中国人のモチベーションを上げるもの、それは目の前にニンジンをぶらさげ、ヨイショして持ち上げること。ニンジンとアメをうまく使えば、気持ちよく働いてくれるに違いありません。(本文より抜粋)


自国と距離の近い国の人々は容貌が似ているせいか、習慣や文化も近いであろうと思いこみがちです。しかし、そこはやはり外国で様々な面で常識が異なります。著者は、中国と日本の橋渡しをするような仕事をし中国人の部下とともに働く、中国に精通した人物です。彼女が肌で学んだ中国人の実態を紹介しています。

公私ともに中国人と接しているだけあり、ニュースで知るような中国人の姿よりもずっと身近な例が挙げられていてためになります。

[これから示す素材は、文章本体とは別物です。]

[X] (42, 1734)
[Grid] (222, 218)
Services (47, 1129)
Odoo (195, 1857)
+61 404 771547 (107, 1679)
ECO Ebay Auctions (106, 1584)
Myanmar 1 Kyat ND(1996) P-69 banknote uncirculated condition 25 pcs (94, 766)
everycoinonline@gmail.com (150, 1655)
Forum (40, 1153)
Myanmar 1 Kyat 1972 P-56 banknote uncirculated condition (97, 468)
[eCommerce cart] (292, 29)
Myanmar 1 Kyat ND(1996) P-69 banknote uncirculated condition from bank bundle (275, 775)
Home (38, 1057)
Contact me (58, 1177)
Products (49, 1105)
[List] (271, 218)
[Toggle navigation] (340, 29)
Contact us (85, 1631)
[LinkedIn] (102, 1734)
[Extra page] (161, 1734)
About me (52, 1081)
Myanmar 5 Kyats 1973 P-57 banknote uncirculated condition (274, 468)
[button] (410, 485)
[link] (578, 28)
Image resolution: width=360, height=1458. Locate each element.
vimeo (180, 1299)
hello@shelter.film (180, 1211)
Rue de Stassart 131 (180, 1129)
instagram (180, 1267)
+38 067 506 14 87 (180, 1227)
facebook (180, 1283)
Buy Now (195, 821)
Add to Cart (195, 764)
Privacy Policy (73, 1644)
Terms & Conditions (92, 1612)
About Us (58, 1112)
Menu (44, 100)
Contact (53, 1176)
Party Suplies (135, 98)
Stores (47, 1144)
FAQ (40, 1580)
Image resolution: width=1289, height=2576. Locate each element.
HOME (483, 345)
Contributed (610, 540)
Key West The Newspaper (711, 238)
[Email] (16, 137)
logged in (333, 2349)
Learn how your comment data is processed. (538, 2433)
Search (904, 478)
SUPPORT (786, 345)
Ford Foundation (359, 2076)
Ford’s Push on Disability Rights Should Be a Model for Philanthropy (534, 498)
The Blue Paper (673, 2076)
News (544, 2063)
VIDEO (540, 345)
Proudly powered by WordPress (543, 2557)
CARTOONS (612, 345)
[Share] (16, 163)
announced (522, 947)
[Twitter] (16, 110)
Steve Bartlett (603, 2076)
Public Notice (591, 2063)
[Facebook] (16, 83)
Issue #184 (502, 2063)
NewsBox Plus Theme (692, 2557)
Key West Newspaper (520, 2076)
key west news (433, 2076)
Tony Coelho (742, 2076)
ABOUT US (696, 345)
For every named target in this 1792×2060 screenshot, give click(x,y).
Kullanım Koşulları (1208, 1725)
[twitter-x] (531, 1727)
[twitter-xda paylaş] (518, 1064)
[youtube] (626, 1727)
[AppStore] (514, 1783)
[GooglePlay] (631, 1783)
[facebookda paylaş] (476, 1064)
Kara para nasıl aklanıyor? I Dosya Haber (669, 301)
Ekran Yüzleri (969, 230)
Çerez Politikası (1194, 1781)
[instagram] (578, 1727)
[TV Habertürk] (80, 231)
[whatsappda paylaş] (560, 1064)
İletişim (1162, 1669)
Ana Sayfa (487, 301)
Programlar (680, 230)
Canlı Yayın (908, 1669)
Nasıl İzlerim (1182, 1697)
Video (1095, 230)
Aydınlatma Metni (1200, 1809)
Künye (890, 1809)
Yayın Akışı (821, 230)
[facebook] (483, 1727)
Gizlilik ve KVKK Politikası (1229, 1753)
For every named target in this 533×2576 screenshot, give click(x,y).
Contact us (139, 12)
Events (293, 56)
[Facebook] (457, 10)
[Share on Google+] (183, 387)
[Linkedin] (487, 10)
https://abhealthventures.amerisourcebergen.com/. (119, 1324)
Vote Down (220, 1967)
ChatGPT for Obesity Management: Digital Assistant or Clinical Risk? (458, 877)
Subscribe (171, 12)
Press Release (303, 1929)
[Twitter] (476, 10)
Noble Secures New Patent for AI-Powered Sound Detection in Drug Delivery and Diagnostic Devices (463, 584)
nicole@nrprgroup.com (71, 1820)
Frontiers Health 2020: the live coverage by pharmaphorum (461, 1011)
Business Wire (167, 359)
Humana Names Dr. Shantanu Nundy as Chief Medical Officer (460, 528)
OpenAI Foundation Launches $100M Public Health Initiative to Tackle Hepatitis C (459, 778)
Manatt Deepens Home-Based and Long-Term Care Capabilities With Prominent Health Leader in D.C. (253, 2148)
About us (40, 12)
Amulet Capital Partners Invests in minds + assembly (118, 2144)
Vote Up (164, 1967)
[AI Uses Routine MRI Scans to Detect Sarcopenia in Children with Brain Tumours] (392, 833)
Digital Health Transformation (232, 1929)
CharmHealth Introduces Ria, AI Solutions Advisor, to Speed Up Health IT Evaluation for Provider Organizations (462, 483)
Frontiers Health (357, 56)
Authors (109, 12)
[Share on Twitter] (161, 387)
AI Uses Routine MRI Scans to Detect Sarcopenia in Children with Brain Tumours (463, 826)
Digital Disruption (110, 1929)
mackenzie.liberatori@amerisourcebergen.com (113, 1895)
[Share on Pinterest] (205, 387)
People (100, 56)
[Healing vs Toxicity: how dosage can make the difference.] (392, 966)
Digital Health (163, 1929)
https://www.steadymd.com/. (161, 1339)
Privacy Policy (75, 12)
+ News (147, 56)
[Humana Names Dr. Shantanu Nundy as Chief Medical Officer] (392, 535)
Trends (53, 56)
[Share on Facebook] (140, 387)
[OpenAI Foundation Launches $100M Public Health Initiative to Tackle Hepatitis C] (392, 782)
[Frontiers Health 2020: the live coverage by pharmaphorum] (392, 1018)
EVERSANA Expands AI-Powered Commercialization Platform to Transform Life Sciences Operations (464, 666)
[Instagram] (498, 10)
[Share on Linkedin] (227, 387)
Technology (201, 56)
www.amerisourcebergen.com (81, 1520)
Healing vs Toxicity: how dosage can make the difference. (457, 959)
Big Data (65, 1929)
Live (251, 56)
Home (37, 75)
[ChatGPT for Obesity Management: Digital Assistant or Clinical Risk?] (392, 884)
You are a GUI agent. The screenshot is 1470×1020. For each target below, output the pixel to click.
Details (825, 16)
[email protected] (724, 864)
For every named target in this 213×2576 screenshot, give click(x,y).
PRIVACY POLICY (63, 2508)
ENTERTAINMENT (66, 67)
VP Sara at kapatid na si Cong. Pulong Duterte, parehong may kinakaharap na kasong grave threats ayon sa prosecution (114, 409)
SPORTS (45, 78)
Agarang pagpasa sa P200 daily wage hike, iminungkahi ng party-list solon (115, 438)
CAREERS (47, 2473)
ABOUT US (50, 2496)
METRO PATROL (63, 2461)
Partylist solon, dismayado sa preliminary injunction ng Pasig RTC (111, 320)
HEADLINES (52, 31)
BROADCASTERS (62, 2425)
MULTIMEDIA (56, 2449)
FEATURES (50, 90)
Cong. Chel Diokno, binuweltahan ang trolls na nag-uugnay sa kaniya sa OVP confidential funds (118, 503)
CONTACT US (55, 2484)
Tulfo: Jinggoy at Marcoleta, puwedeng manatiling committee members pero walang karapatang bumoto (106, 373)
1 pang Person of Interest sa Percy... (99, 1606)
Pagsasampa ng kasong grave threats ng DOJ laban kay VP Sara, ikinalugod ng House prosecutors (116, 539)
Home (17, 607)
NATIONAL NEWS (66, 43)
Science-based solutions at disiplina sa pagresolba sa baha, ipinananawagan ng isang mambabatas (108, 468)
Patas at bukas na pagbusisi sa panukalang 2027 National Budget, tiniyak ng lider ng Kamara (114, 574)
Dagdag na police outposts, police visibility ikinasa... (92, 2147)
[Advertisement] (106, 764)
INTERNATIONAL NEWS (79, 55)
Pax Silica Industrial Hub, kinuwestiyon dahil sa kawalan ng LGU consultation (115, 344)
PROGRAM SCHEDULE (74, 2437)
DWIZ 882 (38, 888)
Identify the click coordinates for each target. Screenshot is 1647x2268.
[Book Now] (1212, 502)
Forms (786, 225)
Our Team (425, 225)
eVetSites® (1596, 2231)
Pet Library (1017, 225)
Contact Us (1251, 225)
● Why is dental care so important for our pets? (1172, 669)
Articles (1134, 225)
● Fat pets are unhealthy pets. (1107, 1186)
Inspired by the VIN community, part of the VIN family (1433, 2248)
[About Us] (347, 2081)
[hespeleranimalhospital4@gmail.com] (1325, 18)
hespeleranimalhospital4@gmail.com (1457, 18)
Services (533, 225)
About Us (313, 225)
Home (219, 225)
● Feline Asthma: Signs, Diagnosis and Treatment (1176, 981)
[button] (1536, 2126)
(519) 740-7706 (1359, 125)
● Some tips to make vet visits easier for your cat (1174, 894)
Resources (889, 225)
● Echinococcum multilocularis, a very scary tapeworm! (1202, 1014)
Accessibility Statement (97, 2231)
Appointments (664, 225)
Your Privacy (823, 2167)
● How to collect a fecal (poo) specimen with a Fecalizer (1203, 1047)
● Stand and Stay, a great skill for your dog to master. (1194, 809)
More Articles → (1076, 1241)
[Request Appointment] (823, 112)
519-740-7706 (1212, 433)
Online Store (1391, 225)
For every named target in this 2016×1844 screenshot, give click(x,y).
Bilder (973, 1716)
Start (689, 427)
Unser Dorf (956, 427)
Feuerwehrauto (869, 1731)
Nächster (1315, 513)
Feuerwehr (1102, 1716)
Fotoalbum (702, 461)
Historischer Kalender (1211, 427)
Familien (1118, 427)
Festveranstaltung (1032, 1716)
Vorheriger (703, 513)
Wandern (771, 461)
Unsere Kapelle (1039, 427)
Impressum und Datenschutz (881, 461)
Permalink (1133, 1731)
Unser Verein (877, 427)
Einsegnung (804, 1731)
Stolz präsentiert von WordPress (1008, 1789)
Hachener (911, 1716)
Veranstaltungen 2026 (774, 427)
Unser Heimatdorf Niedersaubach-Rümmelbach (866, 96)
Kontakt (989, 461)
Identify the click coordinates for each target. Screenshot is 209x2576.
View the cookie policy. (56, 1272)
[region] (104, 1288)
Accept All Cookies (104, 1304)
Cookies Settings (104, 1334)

飛行機は着陸前から出口に並んだり、仕事の商談中であっても私用の電話に出たりと、自己主張の強さや欲に忠実なところが日本と違っていて興味深いです。日本の感覚からすると子供っぽく感じられる面があるのが、中国人の特徴でしょうか。一方で、女性にも男性と同じくらい出世して仕事を任されている人が多いことや、現場に責任者が来て即決できるのは良いところだと思います。

仕事での体験談が多いため、これから中国と取引したり中国で店を出す予定の人には、かなり役に立つ情報がのっています。中国の社会人はご褒美に弱く、国有企業は提携先としておすすめできず、できないこともできると主張する人がいるので注意するなどなど。大企業ならば色々安心といかないのが中国だそうですよ。

風習や文化の違う人々と接してこちらの常識が通じなかったときは、酷いとむやみに怒らずに、著者のように面白がる広い心が大切なのだと感じました。